Mojica’s major achievements include converting retail dining at UNCHC from a hodge-podge of commercial brands to a comprehensive internal branded program, converting the patient dining service to a unique room service program called Restaurant Delivery that leverages those internally developed retail brands, and implementing a career development program called Black Hat Chefs that encourages and rewards culinary excellence from the UNC Health Care culinary staff. 

What’s on Mojica’s Plate

Title: Director of Food & Nutrition Services
Beds: 824
Patient Meals/Day: 1,900
Annual Retail Sales: $10 million
Annual Budget: $20 million
Staff: 330

After finishing his Masters in Public Health from UNC, Mojica began his career as an RD in a psychiatric hospital where he was soon put in charge of production and service for 750 patients. He soon grew frustrated with his lack of knowledge about the culinary activities he was supposed to oversee, so he decided to pursue a culinary degree.

That led him to join management company Morrison Management Services because it enabled him to work in an account near the culinary school at Johnson & Wales in Providence, RI.
Mojica stayed with Morrison for 12 years earning a CEC from J&W and working primarily in hospitals throughout the Mid-Atlantic region.

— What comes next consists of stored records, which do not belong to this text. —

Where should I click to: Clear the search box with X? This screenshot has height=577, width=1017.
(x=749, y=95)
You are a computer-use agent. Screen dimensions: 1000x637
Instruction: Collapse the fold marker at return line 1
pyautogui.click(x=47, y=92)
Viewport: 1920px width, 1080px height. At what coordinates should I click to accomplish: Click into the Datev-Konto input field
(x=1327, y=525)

The only job Mojica says he would have left Morrison for was his “dream job,” heading dining services at UNCHC, where he had applied earlier in his career. In 2005, he heard that the position was open again. At first he was told that the position had been filled, but persistence led to an impromptu interview with the vice president in charge of the search. He got the job.

When Mojica took over UNCHC’s dining, the retail component was doing about $4.2 million a year. It now does about $10 million utilizing basically the same footprint and in-house population.

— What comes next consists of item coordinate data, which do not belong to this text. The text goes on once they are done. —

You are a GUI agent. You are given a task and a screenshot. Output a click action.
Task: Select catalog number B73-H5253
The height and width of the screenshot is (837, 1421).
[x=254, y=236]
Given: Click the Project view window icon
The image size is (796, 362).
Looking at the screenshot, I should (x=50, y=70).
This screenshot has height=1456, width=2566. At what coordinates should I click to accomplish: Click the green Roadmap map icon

The difference is the array of some 20 branded concepts covering everything from smoothies to sushi that Mojica and his in-house team developed from scratch. Those branded outlets dot the medical center campus in a series of food court and standalone locations and are augmented by an 8,000-sq.ft. Starbucks outlet, the largest in any U.S. healthcare facility.

The in-house brands have subsequently been cleverly leveraged to do double duty as the base for a new patient dining program called Restaurant Delivery launched last year.

Unable to make a traditional room service program work within the institution’s financial parameters, Mojica led his team in developing a hybrid model that offers patients meal choices from a cornucopia of branded “restaurants” as if they were ordering takeout from a supersized food court.

Mojica is also very active in the Association of Healthcare Foodservices, being recently elected to its board of directors. He has also played an active role in the organization’s annual culinary competition where he and his executive chef brought home medals in three of the last four years.

Career Highlights

“I cooked with mom all the time growing up. One year, I asked her for a pot set  and my brothers beat me up for that.”

“I worked as a dietitian in a psych hospital in North Carolina, and was put in charge of food and serice. I was 27 and had 110 people reporting to me.”

“I didn’t think I knew enough about food science, so I decided to get a culinary degree. I wanted to go to Johnson & Wales because of their weekend program, so I applied to all the different management companies to see which one could get me closest to Rhode Island. Morrison called first so I went with them.”

“I found out about the UNC job by luck. I was working in a 900-bed hospital in DC and my name and phone was on patient brochure. An old boss of mine happened to have a son in the hospital, saw the number and called to tell me.

“I told the VP who was interviewing me that I’m going to keep applying so he might as well hire me now.”

“The reason I wanted this job was because I wanted to be in an institution connected to a university, I wanted it to be a major medical center and I wanted it to be in North Carolina. This is the job that fit all those criteria.”